A well tested and comprehensive Golang statistics library package with no dependencies.

A well tested and comprehensive Golang statistics library / package / module with no dependencies.

If you have any suggestions, problems or bug reports please create an issue and I'll do my best to accommodate you.

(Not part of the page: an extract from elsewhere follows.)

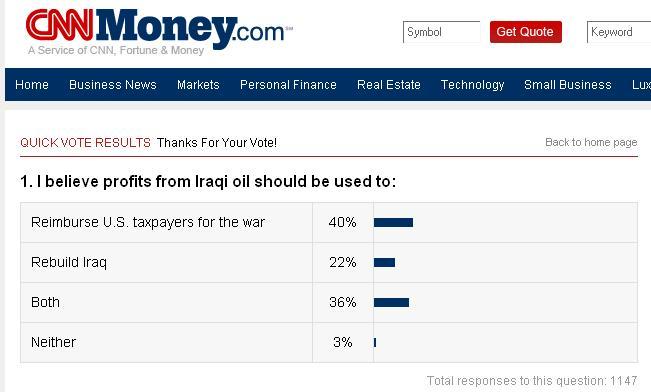Select the Neither result row label

pos(54,342)
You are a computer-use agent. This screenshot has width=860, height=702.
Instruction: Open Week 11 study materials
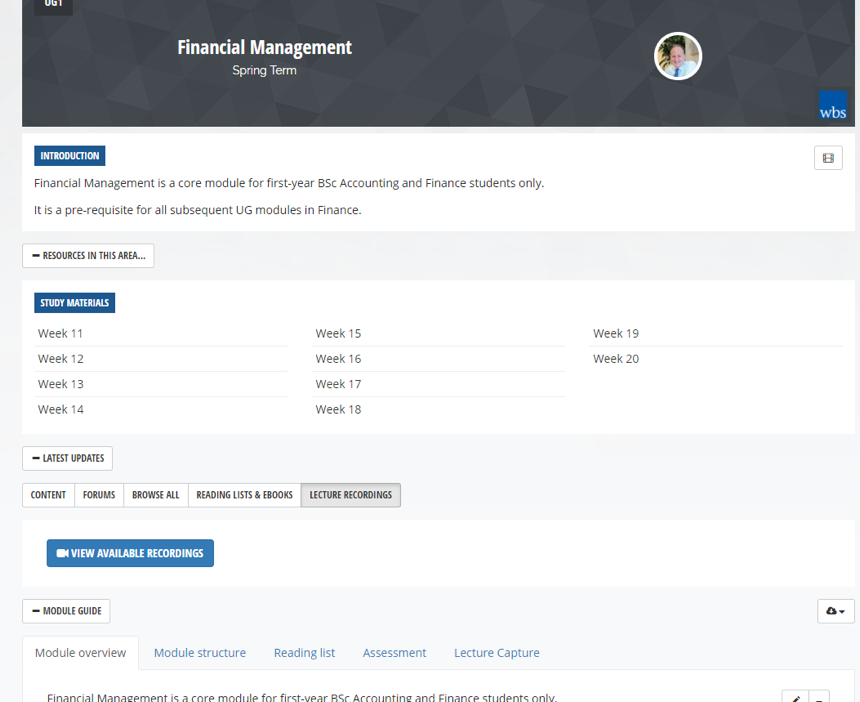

In addition simply starring the repo would show your support for the project and be very much appreciated!


go get github.com/montanaflynn/stats

Example Usage

All the functions can be seen in examples/main.go but here's a little taste:

// start with some source data to use
data := []float64{1.0, 2.1, 3.2, 4.823, 4.1, 5.8}

// you could also use different types like this
// data := stats.LoadRawData([]int{1, 2, 3, 4, 5})
// data := stats.LoadRawData([]interface{}{1.1, "2", 3})
// etc...

median, _ := stats.Median(data)
fmt.Println(median) // 3.65

roundedMedian, _ := stats.Round(median, 0)
fmt.Println(roundedMedian) // 4


The entire API documentation is available on GoDoc.org or pkg.go.dev.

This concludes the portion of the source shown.